La cooperativa attualmente ha più di 7mila soci, è attiva in sette regioni del Perù ed esporta il suo prodotto anche in Italia.
LA SOLUZIONE DEI CONTADINI PALESTINESI
I contadini palestinesi da sempre sono in lotta contro le restrizioni che causano la mancanza di acqua. Soprattutto in Cisgiordania (l’altra parte della Palestina è composta dalla Striscia di Gaza) i terreni sono molto fertili e una vasta varietà di frutta e verdura potrebbe essere facilmente prodotta se non ci fosse questo enorme problema. Un problema che limita gravemente la qualità della vita. Secondo l’Autorità nazionale per l’Acqua, nel 2011 il consumo medio domestico, urbano e industriale da quelle parti, era pari a 73 litri giornalieri pro capite, mentre il minimo raccomandato dall’Organizzazione Mondiale per la Sanità (OMS) è di 100 litri al giorno. Questa situazione viene poi ulteriormente aggravata dal rigido controllo effettuato alle frontiere con Israele e l’Egitto per la commercializzazione dei prodotti freschi; senza contare la guerra dell’Isis che ha letteralmente strangolato la commercializzazione con la Siria.
I camion che trasportano frutta e verdura non sono refrigerati e quando sostano per lunghe ore sotto il sole, a causa dei controlli ai posti di blocco, quasi sempre i prodotti perdono la loro qualità, diventando non commercializzabili. Anche in questo caso la risposta è stata dalla cooperazione e dalla buona volontà, piuttosto che dalle autorità locali e internazionali. Vicino alla città Jenin, nel distretto di Hebron, un gruppo di organizzazioni non governative di tutti i continenti, tra le quali c’è anche la Caritas italiana, ha realizzato il MA’AN Development Center con l’intento di realizzare uno sviluppo sostenibile, basato sulla libertà e la partecipazione dei palestinesi, nel rispetto dei diritti umani, la democrazia e la giustizia sociale. All’interno di questa struttura è stato sviluppato un progetto di permacultura, un metodo di coltivazione agricola ispirato agli ecosistemi naturali, per la produzione di ortaggi biologici, miele e pesce di allevamento. In particolare si è puntato ad un particolare tipo di cavolo, denominato in lingua locale Kale, per la sua idoneità di crescita nelle particolari condizioni locali – la mancanza di acqua per l’appunto – e per il suo alto valore nutrizionale.
L’agronomo Wahbeh Asfour, il responsabile del progetto Kale, sostiene che questa iniziativa è una risposta al fallimento dei grandi progetti internazionali promossi dall’ONU. In attesa che gli “Obiettivi del Millennio” vengano raggiunti nei prossimi quindici anni, quindi, anche questo progetto è ormai una realtà.
Quegli aiuti flop calati dall’alto
Secondo la Banca Mondiale, circa tre quarti delle persone più povere nel mondo vivono in aree rurali. Molti di questi, dagli agricoltori ai lavoratori stagionali, si basano su attività su piccola scala per sopravvivere. I programmi internazionali di aiuti quasi sempre non considerano questa semplice realtà.

> [Metti in pratica]
(1) Trascrivi dal testo sui contadini palestinesi il tratto che va da "L’agronomo Wahbeh Asfour, il" fino a "ormai una realtà.".
(2) Le affermazioni seguenti concordano con il testo sui contadini palestinesi? Per ognuna rispondi sì o no e riporta tra virgolette le parole del testo che lo stabiliscono.
(a) Nel 2011, in quelle zone, il consumo medio era di 100 litri al giorno a persona.
(b) I camion che trasportano frutta e verdura sono refrigerati.
(c) Il responsabile del progetto Kale è l'agronomo Wahbeh Asfour.
Il materiale che segue non ha alcun ruolo qui.

> [Dati mostrati]
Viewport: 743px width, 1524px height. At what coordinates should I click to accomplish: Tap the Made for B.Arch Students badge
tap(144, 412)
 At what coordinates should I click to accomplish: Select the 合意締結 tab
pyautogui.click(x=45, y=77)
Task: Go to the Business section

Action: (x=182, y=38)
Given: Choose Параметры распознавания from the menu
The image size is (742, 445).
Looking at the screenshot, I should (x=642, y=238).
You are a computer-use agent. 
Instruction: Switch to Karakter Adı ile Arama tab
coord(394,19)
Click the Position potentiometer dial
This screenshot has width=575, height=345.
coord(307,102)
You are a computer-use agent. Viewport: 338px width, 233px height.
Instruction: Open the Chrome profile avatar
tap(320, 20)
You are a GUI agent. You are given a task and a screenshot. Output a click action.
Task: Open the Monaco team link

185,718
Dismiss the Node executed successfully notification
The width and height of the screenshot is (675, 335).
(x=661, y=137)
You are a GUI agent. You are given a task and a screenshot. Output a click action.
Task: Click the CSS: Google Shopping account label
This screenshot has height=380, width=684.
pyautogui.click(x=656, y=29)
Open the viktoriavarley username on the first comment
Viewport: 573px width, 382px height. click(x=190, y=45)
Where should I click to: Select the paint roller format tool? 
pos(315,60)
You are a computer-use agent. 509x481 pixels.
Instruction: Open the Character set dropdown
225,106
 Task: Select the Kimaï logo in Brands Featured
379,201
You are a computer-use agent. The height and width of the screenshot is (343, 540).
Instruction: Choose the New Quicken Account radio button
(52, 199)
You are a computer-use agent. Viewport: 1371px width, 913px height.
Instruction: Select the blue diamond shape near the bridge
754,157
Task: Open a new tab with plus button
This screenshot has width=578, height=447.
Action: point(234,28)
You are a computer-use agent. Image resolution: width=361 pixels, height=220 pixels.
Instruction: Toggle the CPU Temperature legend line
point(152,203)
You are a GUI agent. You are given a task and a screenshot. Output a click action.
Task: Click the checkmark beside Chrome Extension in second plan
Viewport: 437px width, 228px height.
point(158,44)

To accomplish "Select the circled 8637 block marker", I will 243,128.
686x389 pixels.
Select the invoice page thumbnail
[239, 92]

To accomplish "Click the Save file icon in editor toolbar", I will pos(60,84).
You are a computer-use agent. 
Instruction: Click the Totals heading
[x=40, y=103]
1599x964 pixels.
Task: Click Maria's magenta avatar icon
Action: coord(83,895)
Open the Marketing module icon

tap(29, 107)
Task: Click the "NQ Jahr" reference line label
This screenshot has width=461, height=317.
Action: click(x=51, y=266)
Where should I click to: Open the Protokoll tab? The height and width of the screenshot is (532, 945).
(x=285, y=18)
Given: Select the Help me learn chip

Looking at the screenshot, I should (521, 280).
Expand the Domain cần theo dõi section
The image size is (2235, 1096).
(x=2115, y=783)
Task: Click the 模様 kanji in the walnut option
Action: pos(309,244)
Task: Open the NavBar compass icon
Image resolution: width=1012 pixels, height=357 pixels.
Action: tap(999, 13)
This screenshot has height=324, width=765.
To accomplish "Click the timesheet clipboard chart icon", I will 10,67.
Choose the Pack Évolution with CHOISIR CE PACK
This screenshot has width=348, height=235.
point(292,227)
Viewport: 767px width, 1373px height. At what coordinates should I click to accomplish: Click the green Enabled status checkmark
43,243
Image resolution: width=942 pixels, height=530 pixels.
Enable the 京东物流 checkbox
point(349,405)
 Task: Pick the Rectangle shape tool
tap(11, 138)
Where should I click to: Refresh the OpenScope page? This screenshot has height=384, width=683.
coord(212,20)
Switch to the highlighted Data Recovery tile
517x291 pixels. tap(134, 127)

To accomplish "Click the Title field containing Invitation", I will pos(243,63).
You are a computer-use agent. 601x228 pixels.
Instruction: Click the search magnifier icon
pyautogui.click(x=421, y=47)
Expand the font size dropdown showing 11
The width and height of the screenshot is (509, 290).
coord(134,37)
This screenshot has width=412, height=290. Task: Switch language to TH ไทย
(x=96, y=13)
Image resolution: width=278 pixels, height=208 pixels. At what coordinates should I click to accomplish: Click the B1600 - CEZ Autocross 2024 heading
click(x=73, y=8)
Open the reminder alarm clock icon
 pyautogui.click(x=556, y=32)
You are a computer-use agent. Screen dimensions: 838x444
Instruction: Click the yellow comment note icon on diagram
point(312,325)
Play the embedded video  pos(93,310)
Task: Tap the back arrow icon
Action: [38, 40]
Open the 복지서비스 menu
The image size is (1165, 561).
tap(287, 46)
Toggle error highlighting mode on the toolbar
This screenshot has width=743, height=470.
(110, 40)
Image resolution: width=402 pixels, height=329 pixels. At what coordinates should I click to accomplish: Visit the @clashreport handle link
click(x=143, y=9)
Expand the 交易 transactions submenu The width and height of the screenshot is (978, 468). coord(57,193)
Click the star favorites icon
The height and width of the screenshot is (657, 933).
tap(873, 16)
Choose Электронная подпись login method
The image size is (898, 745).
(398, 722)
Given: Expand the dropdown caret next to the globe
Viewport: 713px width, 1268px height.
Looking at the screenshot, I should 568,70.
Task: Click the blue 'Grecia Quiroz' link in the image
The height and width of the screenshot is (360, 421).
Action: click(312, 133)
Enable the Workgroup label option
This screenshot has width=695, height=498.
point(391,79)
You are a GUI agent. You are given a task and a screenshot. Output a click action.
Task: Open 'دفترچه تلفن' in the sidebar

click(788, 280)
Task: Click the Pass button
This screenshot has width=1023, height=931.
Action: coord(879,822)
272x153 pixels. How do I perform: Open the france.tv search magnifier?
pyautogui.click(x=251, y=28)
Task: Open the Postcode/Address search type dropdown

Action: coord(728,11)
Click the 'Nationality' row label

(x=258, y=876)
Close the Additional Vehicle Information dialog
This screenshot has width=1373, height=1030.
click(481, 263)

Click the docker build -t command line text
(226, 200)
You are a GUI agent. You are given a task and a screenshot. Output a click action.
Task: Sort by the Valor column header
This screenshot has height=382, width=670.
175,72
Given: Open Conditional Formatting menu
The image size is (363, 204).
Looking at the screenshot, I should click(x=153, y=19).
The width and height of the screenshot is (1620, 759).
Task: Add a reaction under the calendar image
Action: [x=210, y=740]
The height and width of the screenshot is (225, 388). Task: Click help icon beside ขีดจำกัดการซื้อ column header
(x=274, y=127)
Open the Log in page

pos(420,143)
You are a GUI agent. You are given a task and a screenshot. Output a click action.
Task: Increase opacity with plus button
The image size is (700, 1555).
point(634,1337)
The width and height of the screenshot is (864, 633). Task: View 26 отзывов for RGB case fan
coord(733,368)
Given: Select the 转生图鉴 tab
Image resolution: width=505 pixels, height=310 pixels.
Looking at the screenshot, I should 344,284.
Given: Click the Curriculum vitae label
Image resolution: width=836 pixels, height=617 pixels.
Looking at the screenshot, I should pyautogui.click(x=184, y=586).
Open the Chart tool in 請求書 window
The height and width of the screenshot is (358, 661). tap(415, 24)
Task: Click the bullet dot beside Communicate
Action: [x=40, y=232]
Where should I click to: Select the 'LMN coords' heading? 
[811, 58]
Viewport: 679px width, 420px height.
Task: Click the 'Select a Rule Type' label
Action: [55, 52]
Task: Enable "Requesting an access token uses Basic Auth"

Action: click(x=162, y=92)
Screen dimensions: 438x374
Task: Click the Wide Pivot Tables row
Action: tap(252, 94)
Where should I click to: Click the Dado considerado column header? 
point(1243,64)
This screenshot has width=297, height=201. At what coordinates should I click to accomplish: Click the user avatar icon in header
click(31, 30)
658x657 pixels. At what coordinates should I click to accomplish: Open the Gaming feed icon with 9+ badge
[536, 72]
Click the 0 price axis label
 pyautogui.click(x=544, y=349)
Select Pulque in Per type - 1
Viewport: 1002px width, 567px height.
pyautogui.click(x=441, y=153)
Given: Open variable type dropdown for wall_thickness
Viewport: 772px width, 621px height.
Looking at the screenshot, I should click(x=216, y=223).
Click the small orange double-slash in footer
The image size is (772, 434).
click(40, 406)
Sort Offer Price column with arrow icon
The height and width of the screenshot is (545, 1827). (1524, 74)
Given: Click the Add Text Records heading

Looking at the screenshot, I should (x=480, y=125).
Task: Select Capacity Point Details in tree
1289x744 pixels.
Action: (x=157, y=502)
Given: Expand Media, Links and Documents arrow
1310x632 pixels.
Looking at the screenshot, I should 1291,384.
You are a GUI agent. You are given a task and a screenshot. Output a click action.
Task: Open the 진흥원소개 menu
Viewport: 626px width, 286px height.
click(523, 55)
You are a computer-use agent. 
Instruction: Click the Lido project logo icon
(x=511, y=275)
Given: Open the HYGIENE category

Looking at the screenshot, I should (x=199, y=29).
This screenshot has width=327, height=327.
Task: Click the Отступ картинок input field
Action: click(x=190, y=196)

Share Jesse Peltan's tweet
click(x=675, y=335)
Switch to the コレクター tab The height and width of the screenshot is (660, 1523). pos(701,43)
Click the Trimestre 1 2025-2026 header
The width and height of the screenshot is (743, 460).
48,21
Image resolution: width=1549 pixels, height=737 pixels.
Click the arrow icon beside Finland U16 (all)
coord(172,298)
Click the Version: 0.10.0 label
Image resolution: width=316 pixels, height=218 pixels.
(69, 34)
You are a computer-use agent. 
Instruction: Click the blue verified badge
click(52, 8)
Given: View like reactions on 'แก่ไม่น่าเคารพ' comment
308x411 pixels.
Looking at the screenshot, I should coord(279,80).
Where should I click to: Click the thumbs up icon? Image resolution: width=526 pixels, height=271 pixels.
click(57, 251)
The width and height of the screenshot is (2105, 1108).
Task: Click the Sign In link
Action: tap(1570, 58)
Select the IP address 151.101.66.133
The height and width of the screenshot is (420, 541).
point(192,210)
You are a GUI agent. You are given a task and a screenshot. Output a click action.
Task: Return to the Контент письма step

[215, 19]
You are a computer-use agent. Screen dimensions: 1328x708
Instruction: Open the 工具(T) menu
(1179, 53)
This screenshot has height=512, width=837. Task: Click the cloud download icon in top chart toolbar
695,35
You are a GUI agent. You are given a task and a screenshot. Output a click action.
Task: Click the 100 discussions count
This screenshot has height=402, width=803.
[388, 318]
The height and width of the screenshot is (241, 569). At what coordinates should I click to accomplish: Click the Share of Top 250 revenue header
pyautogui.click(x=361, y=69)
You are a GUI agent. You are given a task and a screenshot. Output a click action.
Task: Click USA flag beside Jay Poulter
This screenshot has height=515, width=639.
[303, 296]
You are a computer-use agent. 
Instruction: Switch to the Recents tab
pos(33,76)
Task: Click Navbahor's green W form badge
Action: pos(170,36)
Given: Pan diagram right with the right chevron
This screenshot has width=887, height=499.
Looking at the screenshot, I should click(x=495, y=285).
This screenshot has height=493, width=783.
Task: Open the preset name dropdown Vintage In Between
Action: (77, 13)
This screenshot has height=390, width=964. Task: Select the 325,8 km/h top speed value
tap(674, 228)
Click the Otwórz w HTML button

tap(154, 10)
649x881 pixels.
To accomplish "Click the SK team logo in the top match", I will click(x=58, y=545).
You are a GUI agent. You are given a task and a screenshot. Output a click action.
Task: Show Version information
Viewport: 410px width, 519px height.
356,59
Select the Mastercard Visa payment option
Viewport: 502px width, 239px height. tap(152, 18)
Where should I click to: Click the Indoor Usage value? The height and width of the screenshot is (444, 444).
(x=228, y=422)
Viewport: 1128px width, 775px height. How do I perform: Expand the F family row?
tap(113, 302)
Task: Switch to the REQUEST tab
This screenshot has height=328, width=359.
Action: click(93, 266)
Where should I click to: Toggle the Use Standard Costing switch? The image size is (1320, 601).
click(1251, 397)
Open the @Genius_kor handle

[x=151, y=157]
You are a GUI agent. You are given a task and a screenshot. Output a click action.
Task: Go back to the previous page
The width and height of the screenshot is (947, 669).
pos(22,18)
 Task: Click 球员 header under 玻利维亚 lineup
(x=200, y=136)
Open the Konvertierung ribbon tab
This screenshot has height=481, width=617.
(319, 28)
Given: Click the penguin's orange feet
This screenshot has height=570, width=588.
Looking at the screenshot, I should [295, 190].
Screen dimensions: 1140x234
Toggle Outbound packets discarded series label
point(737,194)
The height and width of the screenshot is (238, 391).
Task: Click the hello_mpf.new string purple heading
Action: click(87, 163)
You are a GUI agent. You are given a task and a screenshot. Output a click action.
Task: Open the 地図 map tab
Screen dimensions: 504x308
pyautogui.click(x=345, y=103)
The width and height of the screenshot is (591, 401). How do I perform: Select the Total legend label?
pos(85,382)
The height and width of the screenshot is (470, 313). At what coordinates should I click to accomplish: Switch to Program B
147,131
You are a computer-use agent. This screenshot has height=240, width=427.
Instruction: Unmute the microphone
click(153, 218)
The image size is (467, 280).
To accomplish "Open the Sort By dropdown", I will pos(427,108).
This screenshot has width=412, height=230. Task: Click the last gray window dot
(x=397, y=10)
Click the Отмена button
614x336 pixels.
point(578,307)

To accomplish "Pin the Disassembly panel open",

> [Risposte per numero]
(1)
L’agronomo Wahbeh Asfour, il responsabile del progetto Kale, sostiene che questa iniziativa è una risposta al fallimento dei grandi progetti internazionali promossi dall’ONU. In attesa che gli “Obiettivi del Millennio” vengano raggiunti nei prossimi quindici anni, quindi, anche questo progetto è ormai una realtà.

(2)
(a) No: "era pari a 73 litri giornalieri pro capite".
(b) No: "I camion che trasportano frutta e verdura non sono refrigerati".
(c) Sì: "L’agronomo Wahbeh Asfour, il responsabile del progetto Kale".